### Work instruction:
The expected output is a copy of every line in the records with the string "size".

### The input:
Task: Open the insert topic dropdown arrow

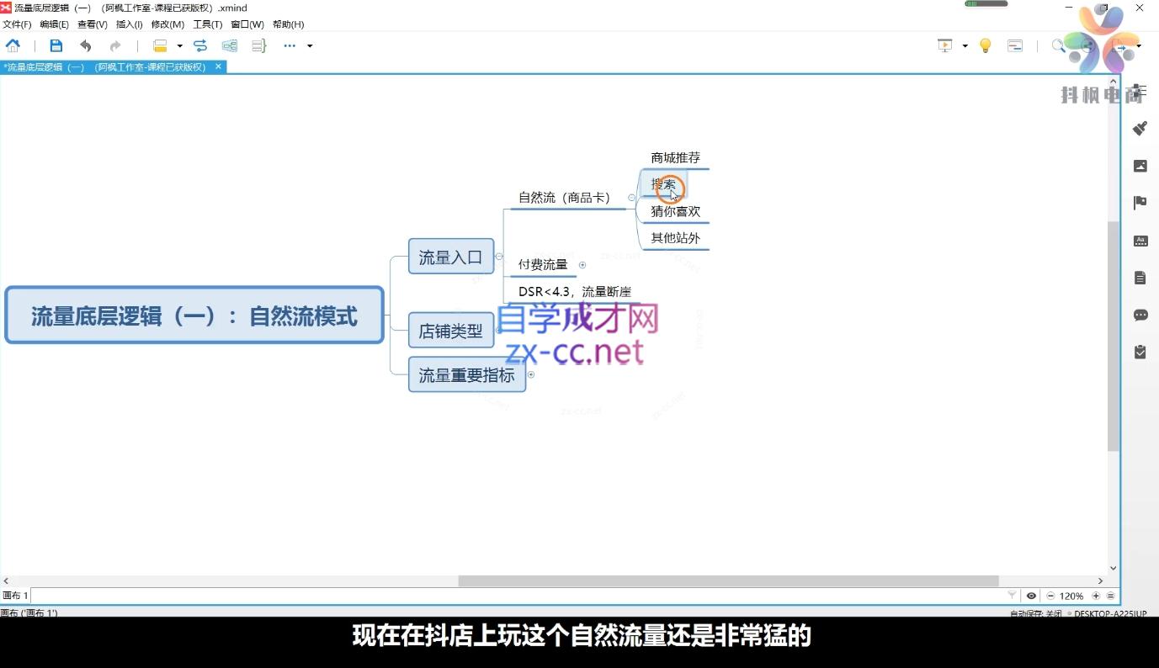Action: pyautogui.click(x=178, y=45)
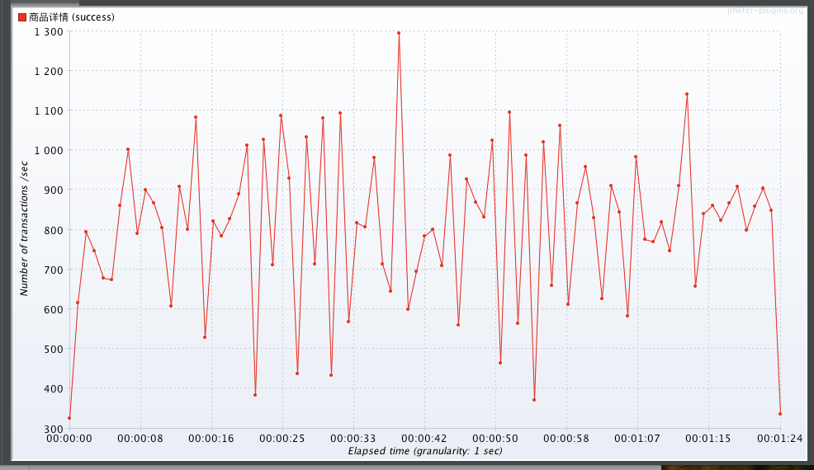
Task: Click the 800 y-axis label
Action: tap(54, 230)
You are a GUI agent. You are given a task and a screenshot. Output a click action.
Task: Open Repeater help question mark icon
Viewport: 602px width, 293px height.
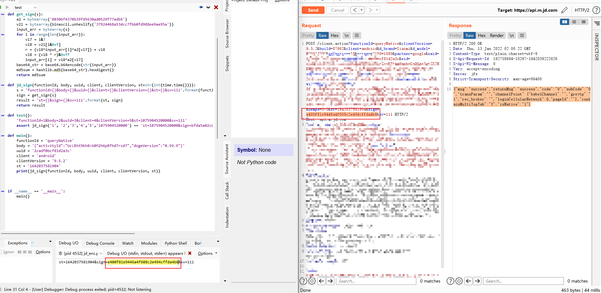[596, 10]
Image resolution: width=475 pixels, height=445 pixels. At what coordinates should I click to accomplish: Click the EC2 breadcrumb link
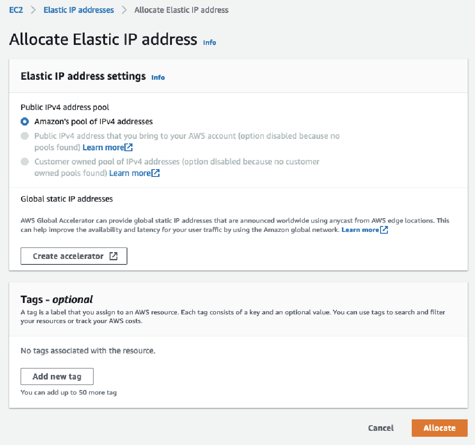point(16,10)
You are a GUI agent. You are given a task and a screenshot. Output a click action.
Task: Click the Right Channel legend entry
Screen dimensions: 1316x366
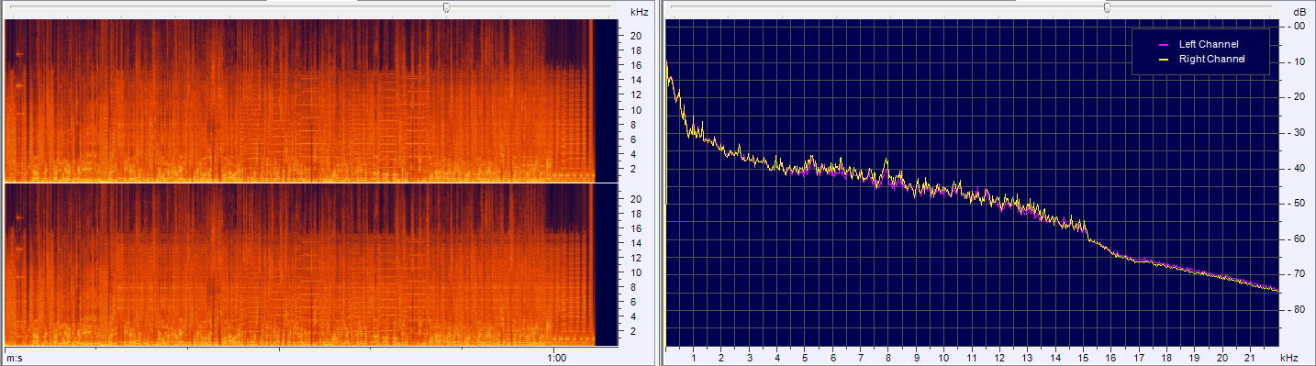tap(1202, 59)

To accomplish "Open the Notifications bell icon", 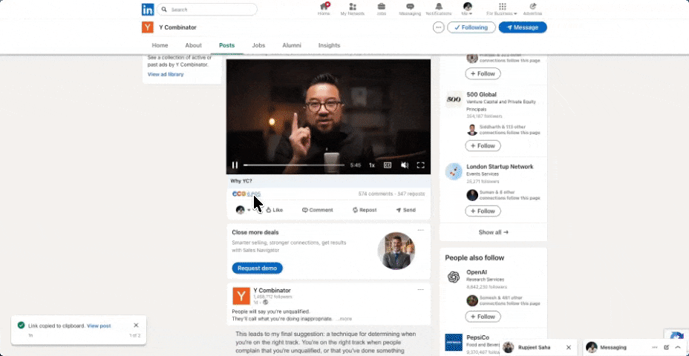I will tap(438, 8).
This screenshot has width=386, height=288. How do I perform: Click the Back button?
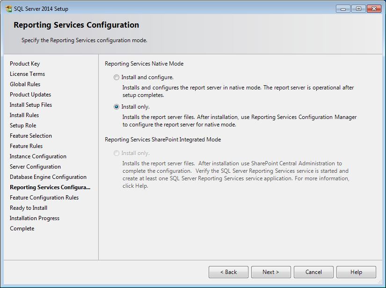coord(228,272)
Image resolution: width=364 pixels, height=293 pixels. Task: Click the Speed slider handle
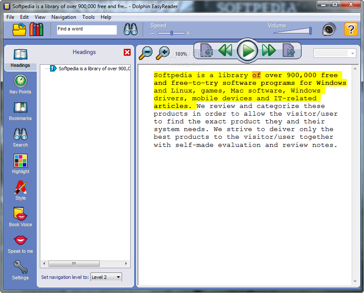tap(172, 33)
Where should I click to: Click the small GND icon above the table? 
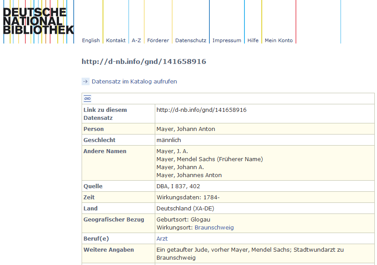(x=87, y=99)
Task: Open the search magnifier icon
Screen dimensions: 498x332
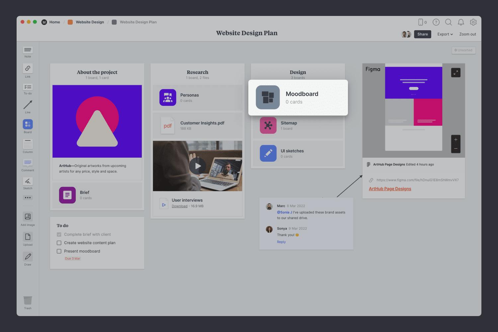Action: 448,22
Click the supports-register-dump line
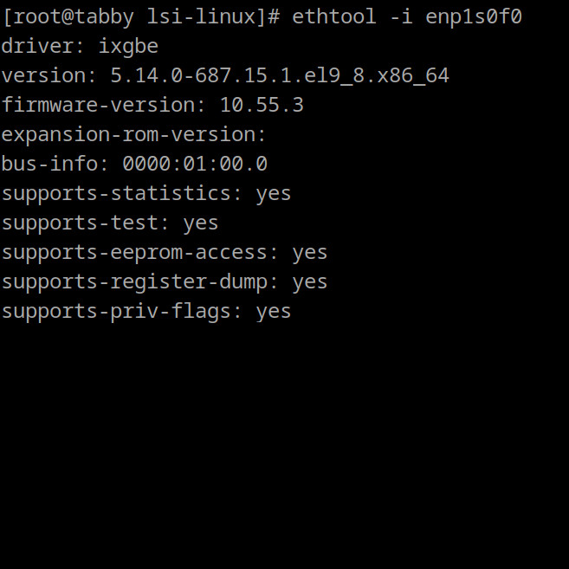Viewport: 569px width, 569px height. click(x=165, y=282)
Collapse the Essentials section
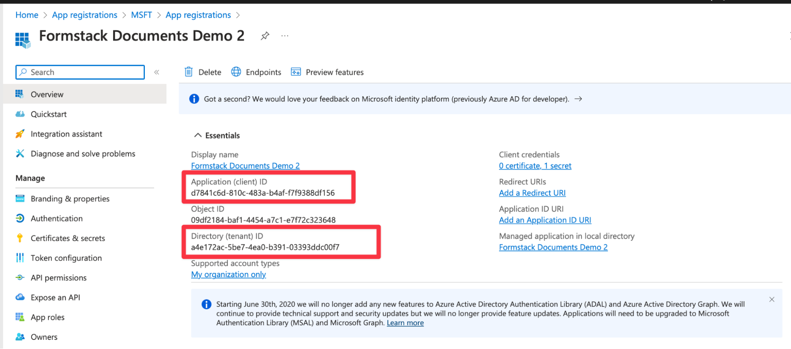 point(198,135)
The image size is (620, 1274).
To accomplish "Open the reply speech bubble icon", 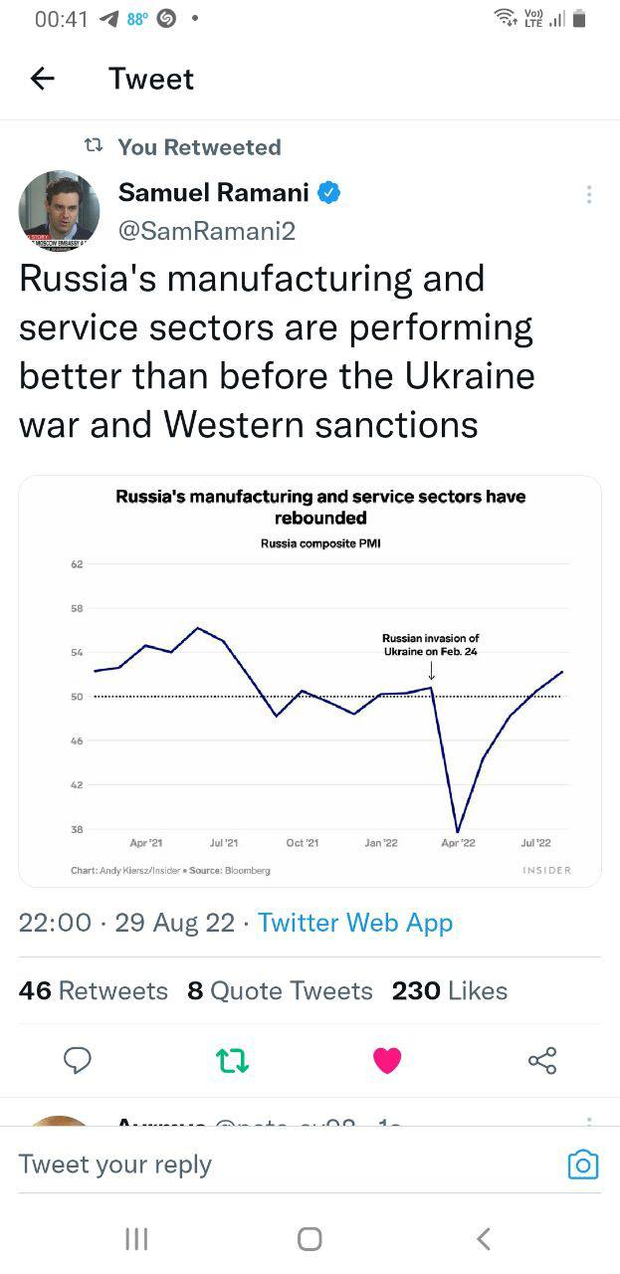I will tap(78, 1061).
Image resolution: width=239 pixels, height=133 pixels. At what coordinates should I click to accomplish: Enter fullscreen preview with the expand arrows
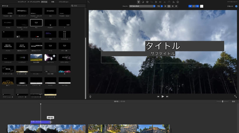point(235,96)
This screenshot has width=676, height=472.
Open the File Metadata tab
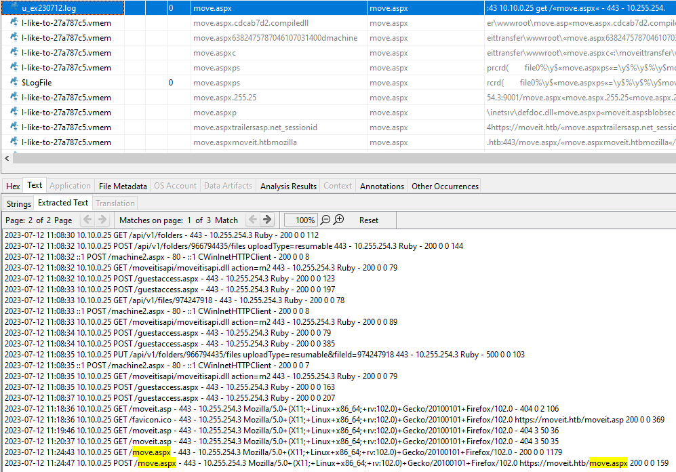pos(123,186)
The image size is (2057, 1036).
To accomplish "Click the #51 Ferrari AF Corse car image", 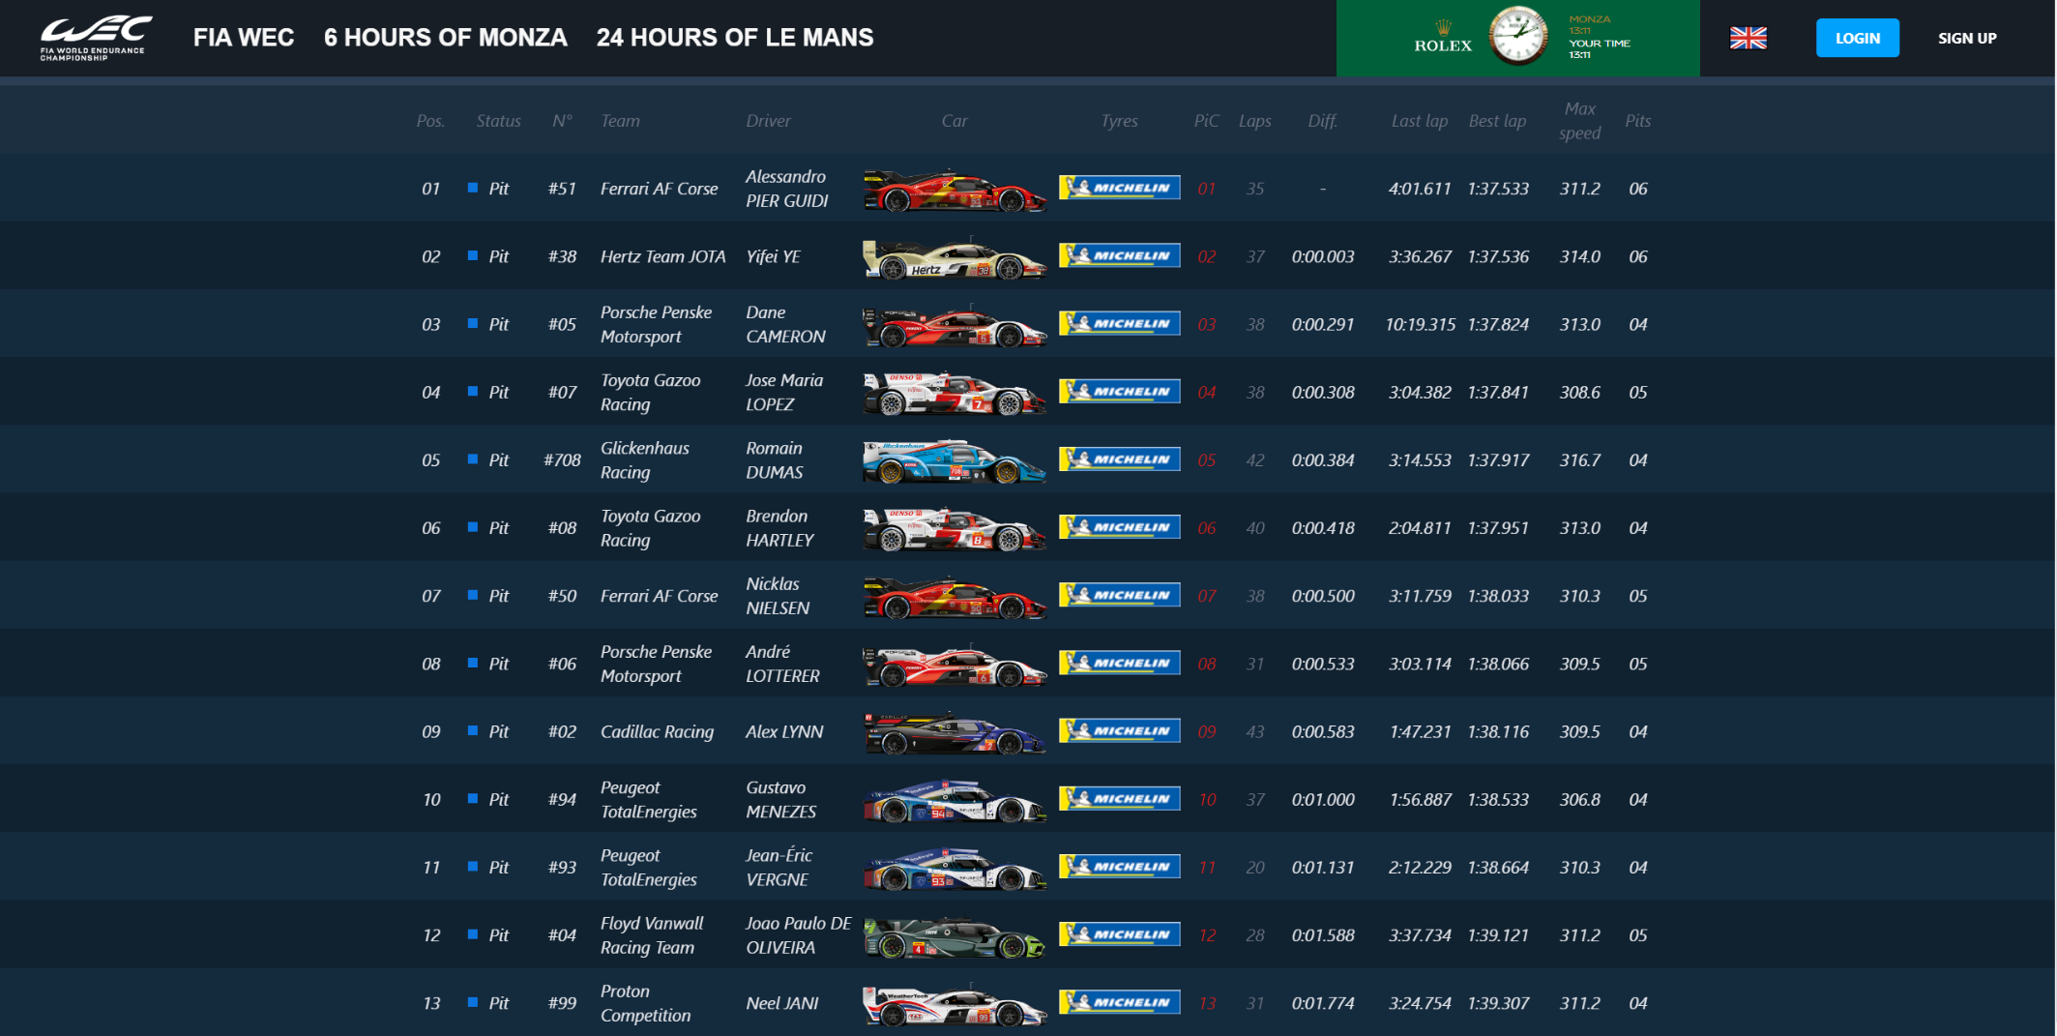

### Exercise result:
The image size is (620, 1274).
The image size is (2057, 1036).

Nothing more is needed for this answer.